Health Insurance Quotes
States on track to adopt consumer privacy regulations
In a flurry of consumer privacy activity, states rushed to comply with 1999's federal financial services modernization act, also known as the Gramm-Leach-Bliley Act (GLBA), which allows banks and insurance companies to engage in each other's business. The GLBA mandates that states pass privacy legislation for insurance consumers offering equal privacy protection to the federal privacy regulations imposed on banks.
According to the National Association of Insurance Commissioners (NAIC), as of May 1, 2002, the District of Columbia and 49 states had laws and/or regulations that meet the GLBA's privacy standards. However, the extent of those protections varies from state to state, with some states giving consumers more control over how insurers can use their financial and health information.

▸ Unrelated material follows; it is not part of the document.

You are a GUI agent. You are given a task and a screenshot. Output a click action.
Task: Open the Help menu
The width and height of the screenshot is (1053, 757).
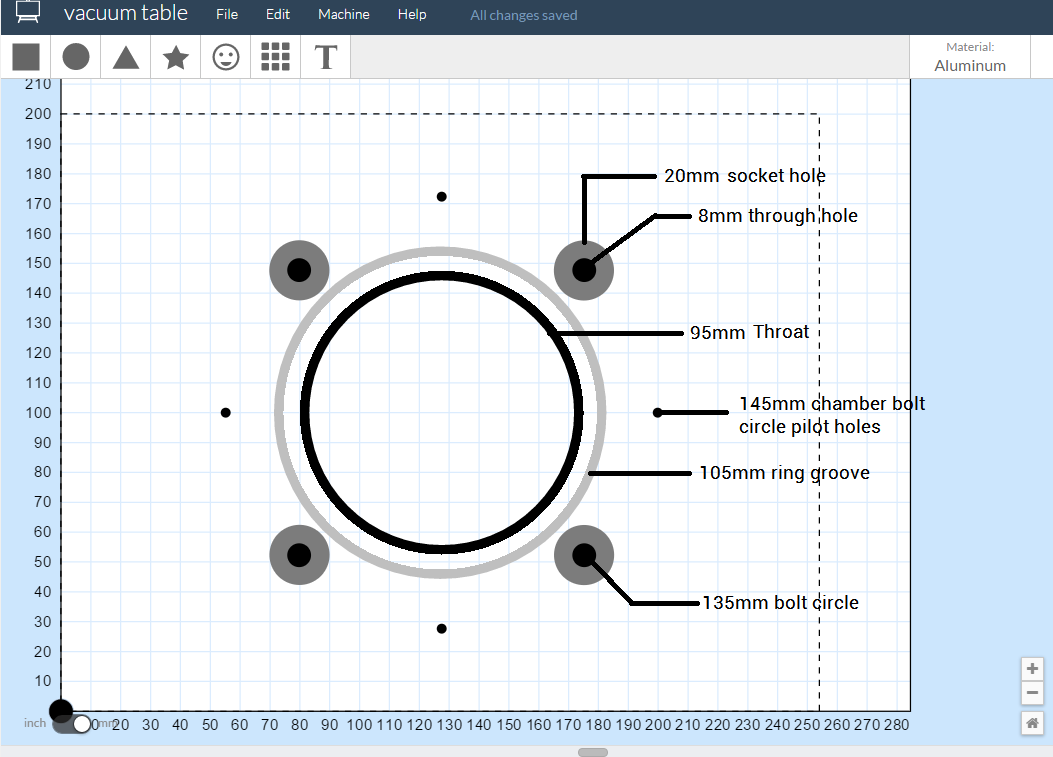click(x=412, y=14)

Highlights of the NAIC's privacy regulation
The NAIC's privacy model act does not prohibit insurers from sharing customers' financial information, with the exception of account numbers and medical information. The NAIC reports that:
- 36 states plus the District of Columbia had enacted regulations/laws based on the NAIC model privacy regulation;
- 22 states include the financial and health provisions of the model (two of those states have "opt-in" instead of "opt-out" requirements);
- 14 states plus the District of Columbia have financial but not health provisions of the model;
- 13 states had retained the NAIC's 1982 model privacy act on their books; and
- one state had privacy regulations pending, but had not taken final action.
The NAIC's privacy model act does not prohibit insurers from sharing customers' financial information, with the exception of account numbers and medical information. Rather, the NAIC's model act requires insurers to notify consumers of their right to "opt out" of information sharing.
The "opt out" requirement means that consumers must tell the insurer in writing not to share any personal financial data with affiliate companies such as marketers and other financial services providers. The NAIC's model privacy act prohibits all sharing of health information without explicit written consent from the consumer.